Consequences of the Ambiguous Relationship Between State and Societal Actors in the Management of Risks and Crises

Friday, July 18, 2014: 5:54 PM
Room: Booth 48
Oral Presentation
Claude GILBERT , CNRS, Grenoble Cedex 9, France

In France, public policy risk prevention and crisis management still rely on the state. A role is assigned to local authorities and civil society. But only the state appears to have the ability to prevent risks and cope with exceptional situations. More disasters are considered, more state intervention is legitimate. The representatives of the state attach importance to these powers (corresponding to the "state of emergency").

The predominance of the state in the field of risk and crisis is however being challenged. First for economic reasons : central governments no longer have resources to support alone public policy in this area. A divorce occurred between formal capacity and actual capacity of the state (in particular during disasters). Second, for political reasons : local authorities (in particular in the major cities) and a part of civil society (in particular firms) want to play a role in defining policies they help to finance.

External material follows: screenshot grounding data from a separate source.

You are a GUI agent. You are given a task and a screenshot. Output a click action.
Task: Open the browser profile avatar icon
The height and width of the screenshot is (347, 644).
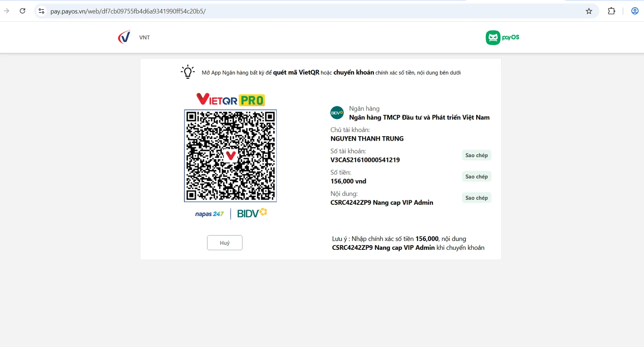pyautogui.click(x=635, y=11)
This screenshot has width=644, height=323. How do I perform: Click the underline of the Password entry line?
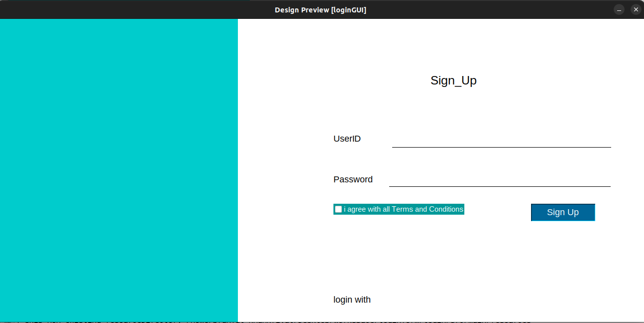pyautogui.click(x=500, y=186)
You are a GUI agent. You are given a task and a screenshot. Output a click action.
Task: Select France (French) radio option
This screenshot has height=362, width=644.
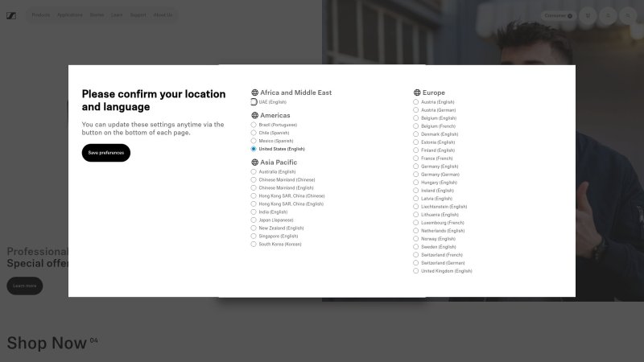[x=416, y=158]
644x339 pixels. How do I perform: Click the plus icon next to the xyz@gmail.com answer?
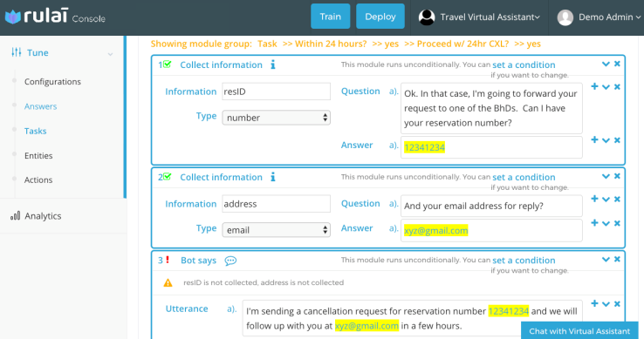click(x=594, y=223)
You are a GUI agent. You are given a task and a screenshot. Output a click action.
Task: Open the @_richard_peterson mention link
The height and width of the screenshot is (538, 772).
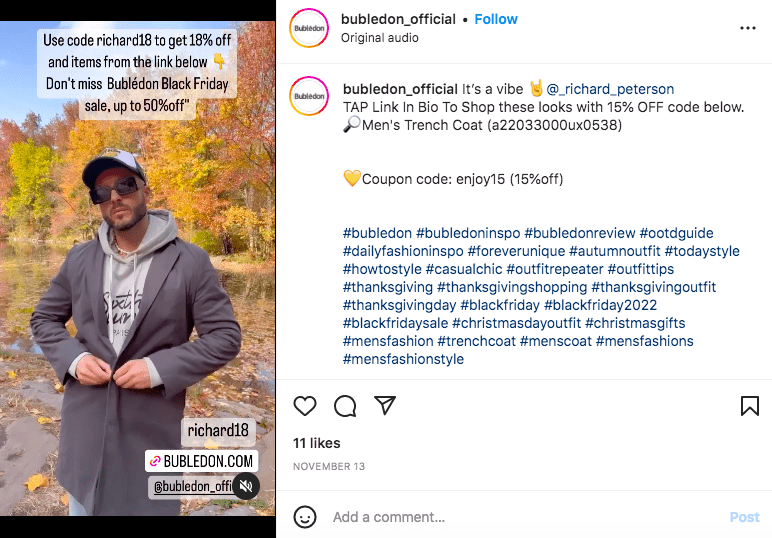click(x=610, y=89)
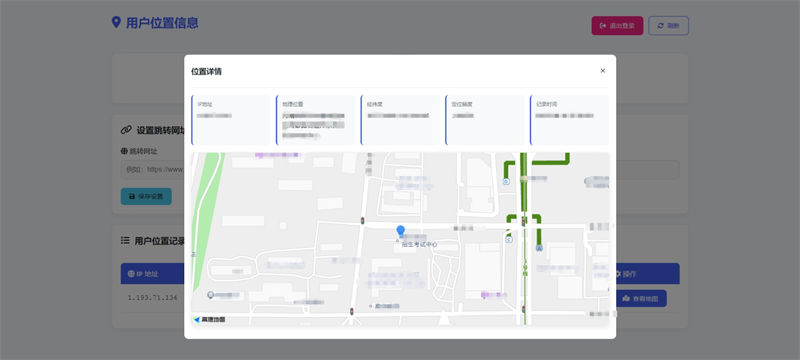Click the subway exit C marker
The image size is (800, 360).
pos(509,239)
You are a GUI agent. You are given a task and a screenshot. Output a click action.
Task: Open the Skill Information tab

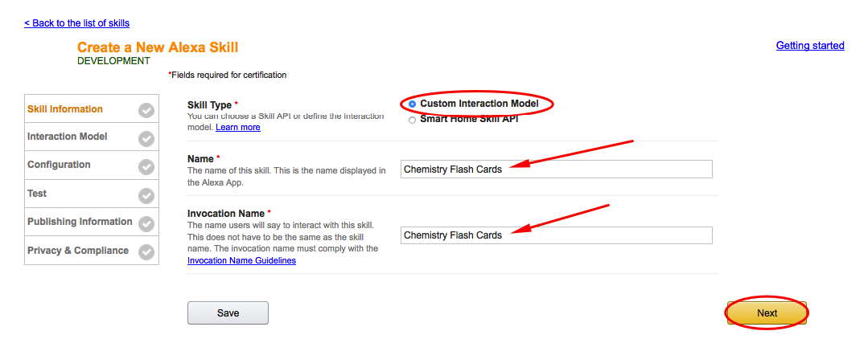(65, 109)
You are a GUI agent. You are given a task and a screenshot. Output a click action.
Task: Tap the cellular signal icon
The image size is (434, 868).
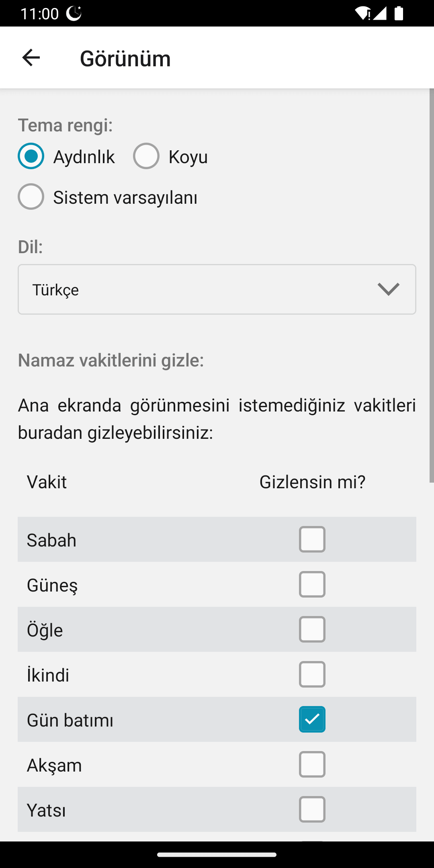pyautogui.click(x=380, y=13)
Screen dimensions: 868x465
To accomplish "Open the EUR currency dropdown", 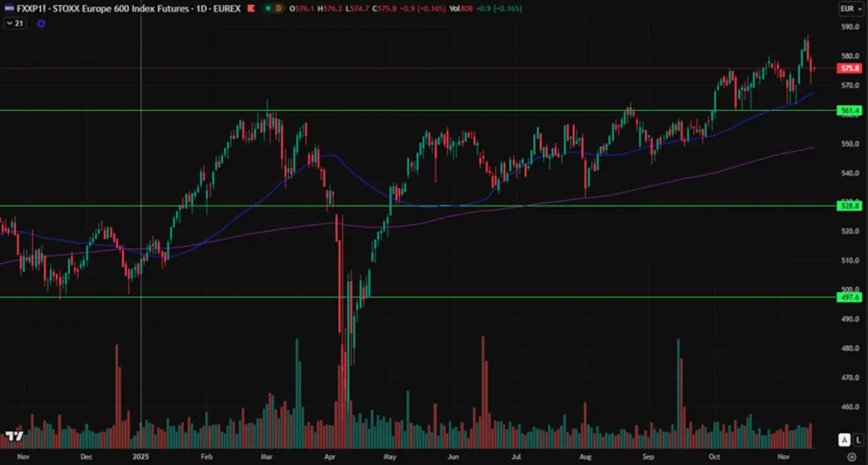I will [849, 9].
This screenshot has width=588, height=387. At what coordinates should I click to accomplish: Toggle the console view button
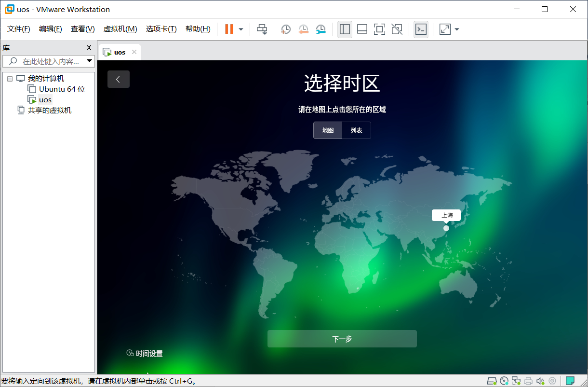pos(421,29)
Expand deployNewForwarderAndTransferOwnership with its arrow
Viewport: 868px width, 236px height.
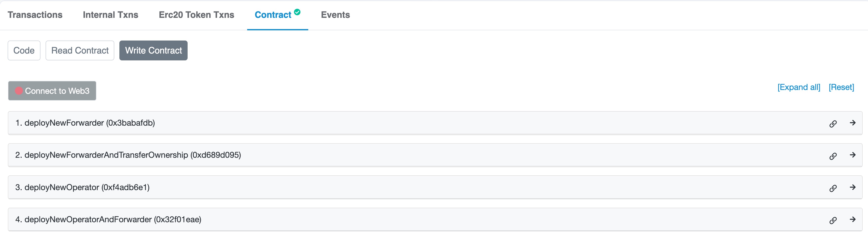click(x=853, y=155)
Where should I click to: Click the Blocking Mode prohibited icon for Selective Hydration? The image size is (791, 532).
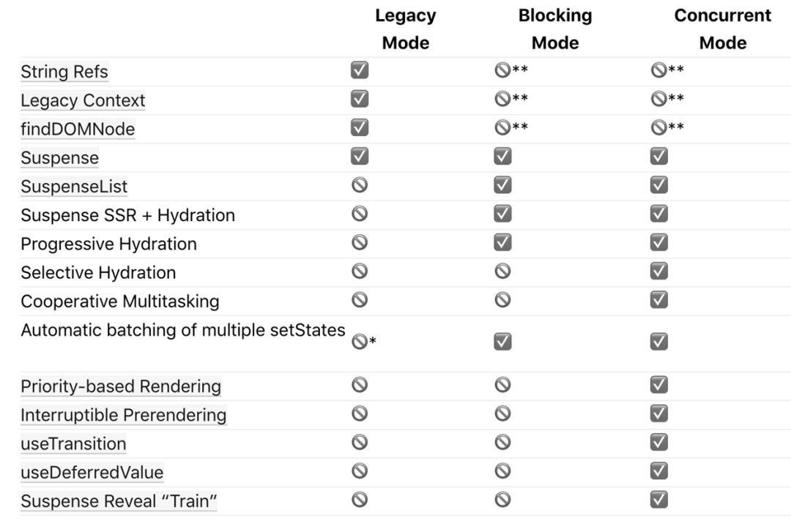[x=502, y=271]
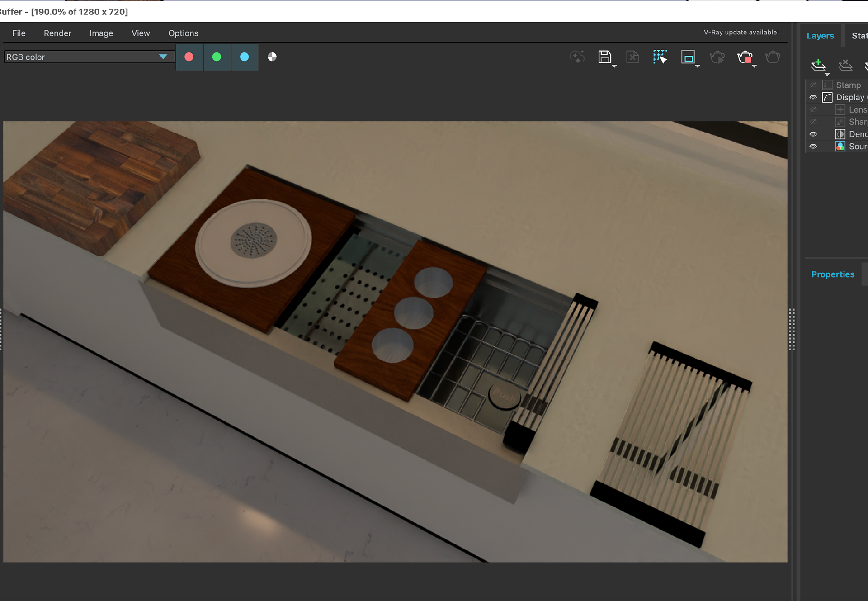Viewport: 868px width, 601px height.
Task: Stop rendering with the teapot stop icon
Action: [x=745, y=57]
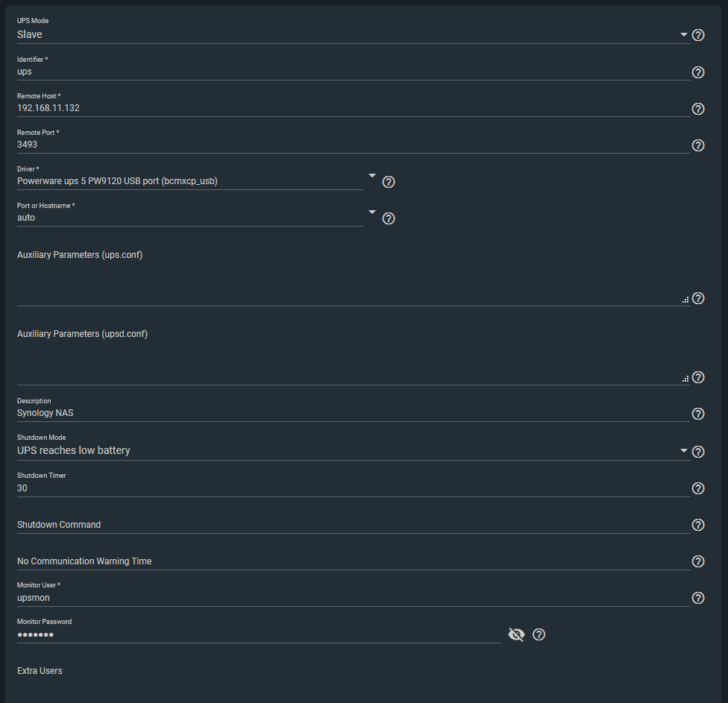Focus the Shutdown Command input field
The width and height of the screenshot is (728, 703).
354,525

Third for “societal reasons” : disasters can no longer justify the interruption of democracy.

We begin to accept the idea that the state can not be the only or the main actor to manage risks and crises. Reflections on resilience are intended, including by officials, to promote the involvement of other actors in society. But politicians and admistratifs want both transfer a part of their responsabiitÚs while keeping control of risk and crisis management. There is an ambiguity that local authorities and other actors of civil society help to maintain : if they want to play a more important role, they do not want to assume state responsibilities .


The question central of this paper is to know what  are the effects of this ambiguous situation in the effective management of risks and crises (especially from the example of pandemic influenza threats).